AIM:
Render every line of the listing below as a Markdown table with the columns Row and Listing line, numbering the rows and skipping any blank lines. Leave the pictures out of the table.

DATA SHOWN:

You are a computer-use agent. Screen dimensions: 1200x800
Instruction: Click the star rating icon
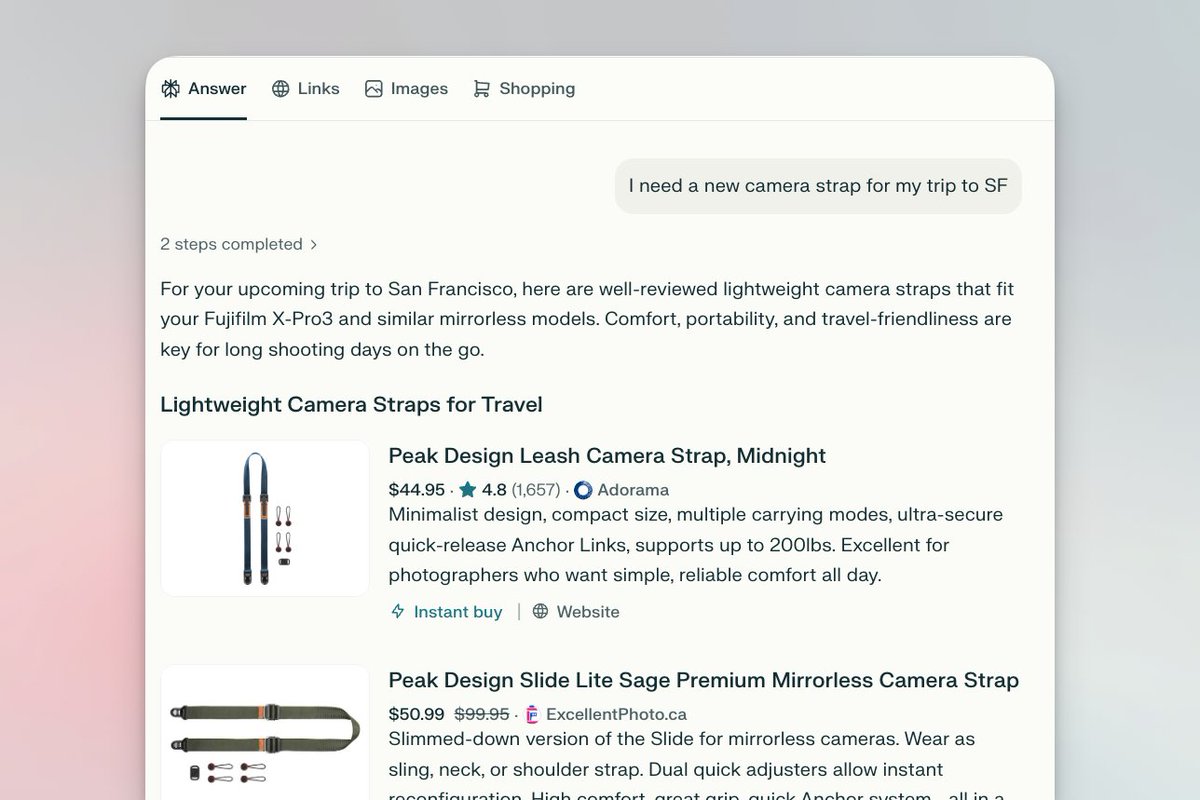(467, 490)
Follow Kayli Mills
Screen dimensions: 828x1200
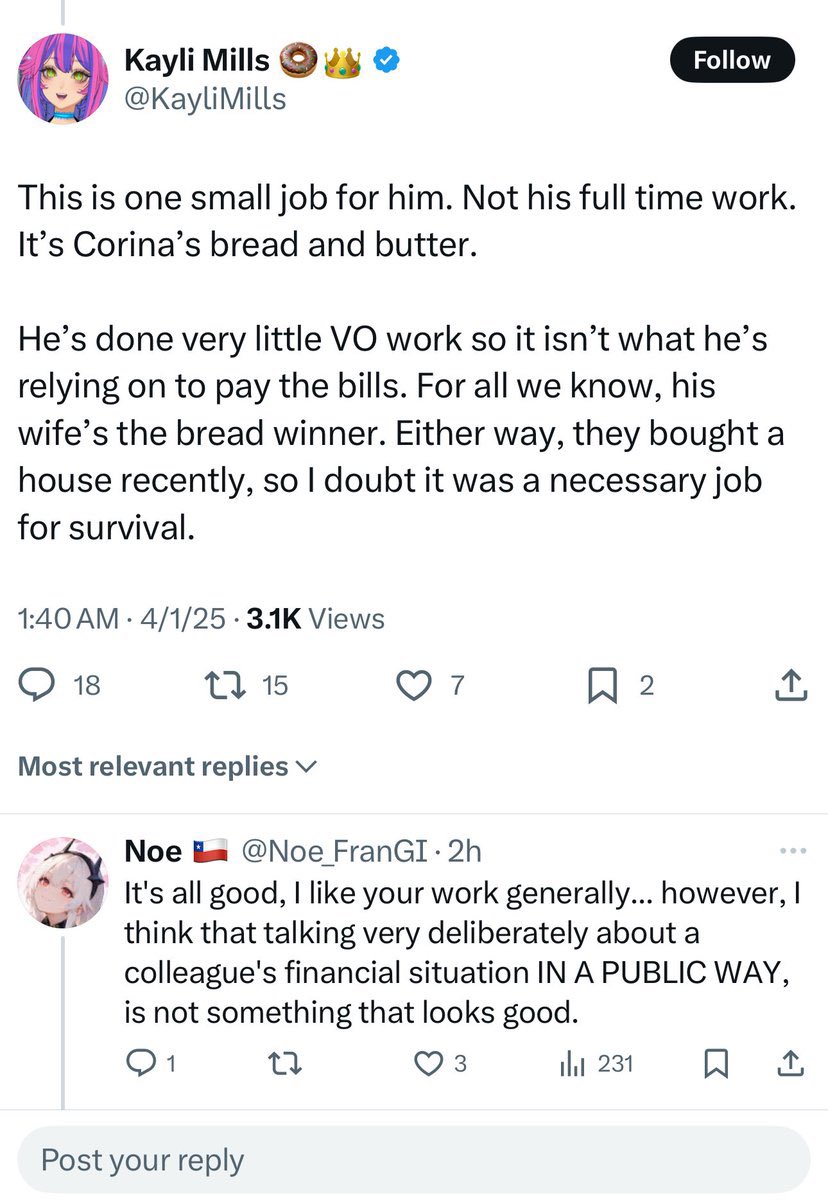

THE OUTPUT:
| Row | Listing line |
|---|---|
| 1 | You are a computer-use agent. Screen dimensions: 1200x800 |
| 2 | Instruction: Click the star rating icon |
| 3 | (467, 490) |
| 4 | Follow Kayli Mills |
| 5 | Screen dimensions: 828x1200 |